Daniel Behle is most excellent. He was the Tamino on the Rene Jacobs Zauberflöte. Also he's the Don Ramiro to Marlena Ernman's (who I guess one could say I have a massive girl-crush on, but I'm not sure what one would call it) Cenerentola in a filmed production of Cenerentola from Stockholm (it's on the Tubez. And here, I think. Somewhere). Also, he plays the trombone. Definitely a keeper, that one.

And yes. Joseph Kaiser is delicious.

Also one to take not of is Charles Workman, whom I just discovered this Friday. A very good Prince in Love for 3 Oranges. And rather dashing.

EDIT: I just noticed that my 1500th post here was me declaring my undying affection for Topi Lehtipuu and Daniel Behle. Coincidence? I think not!


----------



## mamascarlatti (Sep 23, 2009)

Aksel said:


> ALL THE HUSBANDS!
> Also one to take not of is Charles Workman, whom I just discovered this Friday. A very good Prince in Love for 3 Oranges.

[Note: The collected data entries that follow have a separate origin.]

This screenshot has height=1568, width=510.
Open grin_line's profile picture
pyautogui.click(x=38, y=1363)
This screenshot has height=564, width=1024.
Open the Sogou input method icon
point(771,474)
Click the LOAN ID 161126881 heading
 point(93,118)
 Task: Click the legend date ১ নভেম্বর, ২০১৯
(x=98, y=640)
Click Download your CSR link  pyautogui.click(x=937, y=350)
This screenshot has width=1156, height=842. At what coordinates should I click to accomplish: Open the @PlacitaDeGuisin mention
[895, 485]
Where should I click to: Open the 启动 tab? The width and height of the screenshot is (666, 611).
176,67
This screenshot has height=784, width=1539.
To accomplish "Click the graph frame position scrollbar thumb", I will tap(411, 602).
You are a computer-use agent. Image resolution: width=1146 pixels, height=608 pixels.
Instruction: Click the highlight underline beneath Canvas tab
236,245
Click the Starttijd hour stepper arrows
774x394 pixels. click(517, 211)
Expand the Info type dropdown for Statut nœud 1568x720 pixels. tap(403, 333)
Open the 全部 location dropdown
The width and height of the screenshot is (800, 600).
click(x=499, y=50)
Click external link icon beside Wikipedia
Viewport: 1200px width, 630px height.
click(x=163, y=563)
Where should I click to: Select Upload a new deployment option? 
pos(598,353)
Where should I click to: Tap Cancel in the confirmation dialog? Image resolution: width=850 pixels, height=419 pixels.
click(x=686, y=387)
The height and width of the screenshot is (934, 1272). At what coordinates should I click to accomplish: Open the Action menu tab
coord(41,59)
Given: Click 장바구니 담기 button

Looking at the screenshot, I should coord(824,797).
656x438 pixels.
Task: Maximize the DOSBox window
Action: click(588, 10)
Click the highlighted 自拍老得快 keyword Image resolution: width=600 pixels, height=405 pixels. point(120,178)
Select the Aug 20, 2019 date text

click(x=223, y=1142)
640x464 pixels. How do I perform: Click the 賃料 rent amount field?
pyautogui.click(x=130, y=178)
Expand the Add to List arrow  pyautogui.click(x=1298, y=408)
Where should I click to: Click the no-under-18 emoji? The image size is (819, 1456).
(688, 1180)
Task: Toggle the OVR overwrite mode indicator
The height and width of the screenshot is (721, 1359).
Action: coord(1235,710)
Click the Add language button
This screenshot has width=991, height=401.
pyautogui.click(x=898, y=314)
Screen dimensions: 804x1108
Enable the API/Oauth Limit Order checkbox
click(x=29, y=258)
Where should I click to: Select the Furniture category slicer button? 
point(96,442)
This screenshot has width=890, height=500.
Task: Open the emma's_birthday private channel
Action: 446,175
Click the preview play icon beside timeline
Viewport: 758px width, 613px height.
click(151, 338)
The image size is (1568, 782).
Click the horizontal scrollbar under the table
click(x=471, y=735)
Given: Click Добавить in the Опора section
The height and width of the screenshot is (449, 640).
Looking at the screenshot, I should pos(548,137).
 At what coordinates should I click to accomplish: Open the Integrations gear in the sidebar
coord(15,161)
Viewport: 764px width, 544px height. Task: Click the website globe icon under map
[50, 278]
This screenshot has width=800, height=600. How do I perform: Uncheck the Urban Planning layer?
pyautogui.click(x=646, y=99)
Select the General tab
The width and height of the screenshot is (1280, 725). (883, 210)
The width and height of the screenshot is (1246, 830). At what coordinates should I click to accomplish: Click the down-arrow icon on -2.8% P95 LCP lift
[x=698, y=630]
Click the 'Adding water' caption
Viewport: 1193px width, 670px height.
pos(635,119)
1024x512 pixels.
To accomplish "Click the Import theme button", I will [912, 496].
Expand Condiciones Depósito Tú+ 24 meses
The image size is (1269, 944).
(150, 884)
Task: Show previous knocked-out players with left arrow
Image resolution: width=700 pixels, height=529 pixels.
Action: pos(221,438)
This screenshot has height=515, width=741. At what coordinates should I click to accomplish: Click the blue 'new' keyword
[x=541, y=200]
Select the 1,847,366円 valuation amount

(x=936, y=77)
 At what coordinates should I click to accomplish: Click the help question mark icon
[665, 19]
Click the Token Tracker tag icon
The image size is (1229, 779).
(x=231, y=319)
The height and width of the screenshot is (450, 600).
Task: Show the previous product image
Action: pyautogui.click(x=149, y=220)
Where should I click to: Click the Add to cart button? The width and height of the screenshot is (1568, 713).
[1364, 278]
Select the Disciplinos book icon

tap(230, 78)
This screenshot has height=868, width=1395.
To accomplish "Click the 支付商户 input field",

And rather dashing.


OK so now you REALLY want this.










A lot of chest in act 2. Not to mention Ceci being kittenish.


----------



## Aksel (Dec 3, 2010)

mamascarlatti said:


> OK so now you REALLY want this.
> 
> 
> 
> ...


It has Ceci in it. How could one not want it. And also, huge plus for a Charles Workman _not_ in clown make-up and Pierrot garb.


----------



## mamascarlatti (Sep 23, 2009)

Aksel said:


> It has Ceci in it. How could one not want it. And also, huge plus for a Charles Workman _not_ in clown make-up and Pierrot garb.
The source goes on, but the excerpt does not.